A Procuradoria-Geral da República (PGR) apresentou um parecer favorável à concessão de prisão domiciliar ao ex-presidente Jair Bolsonaro nesta segunda-feira (23). O documento foi elaborado pelo procurador-geral Paulo Gonet a pedido do ministro Alexandre de Moraes, do Supremo Tribunal Federal (STF), após novos relatórios sobre o estado de saúde do ex-presidente, que se encontra internado em Brasília.
No parecer, Gonet destacou que a manutenção do regime fechado amplia a vulnerabilidade de Bolsonaro. O procurador fundamentou sua posição em laudos da equipe médica que apontam um quadro de multimorbidades graves, o que exporia a integridade vital do ex-presidente a risco iminente de novos episódios súbitos de mal-estar.
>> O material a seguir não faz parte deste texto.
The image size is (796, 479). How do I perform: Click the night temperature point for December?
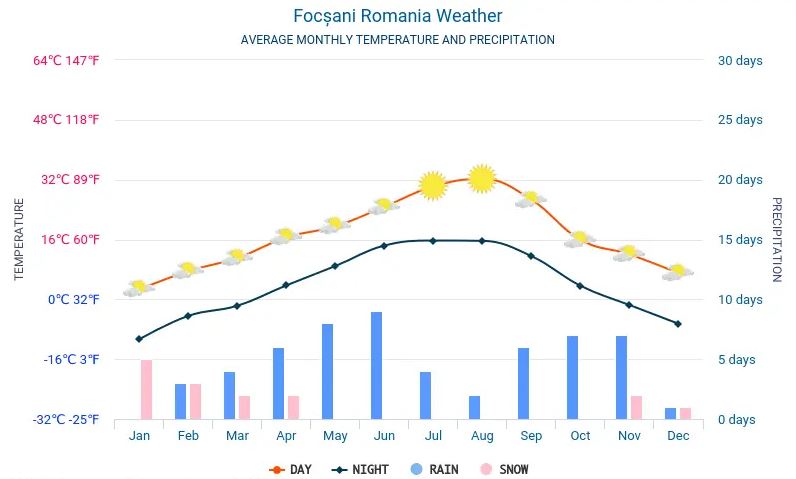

Segundo o PGR, o ambiente familiar seria o local adequado para garantir a atenção constante exigida pelo estado clínico, algo que o sistema prisional comum não estaria apto a oferecer no momento.
Esta é a primeira vez que a PGR se posiciona favoravelmente à prisão domiciliar de Bolsonaro. A manifestação ocorre no mesmo dia em que a ex-primeira-dama, Michelle Bolsonaro, teve uma audiência com o ministro Alexandre de Moraes para reforçar o pedido, relatando detalhes sobre a condição física do marido. No início de março, um pedido semelhante havia sido rejeitado por Moraes e mantido pela Primeira Turma do STF, mas o novo agravamento do quadro de saúde trouxe o tema de volta à pauta jurídica.
Jair Bolsonaro está internado desde o dia 13 de março na Unidade de Terapia Intensiva (UTI) do Hospital DF Star, em Brasília, para tratar uma broncopneumonia bacteriana. De acordo com o boletim médico divulgado na noite desta segunda-feira, o ex-presidente apresenta evolução favorável e estabilidade clínica, o que permitiu sua transferência da UTI para um quarto. A decisão sobre a concessão do benefício humanitário agora depende exclusivamente de uma nova análise do ministro Alexandre de Moraes.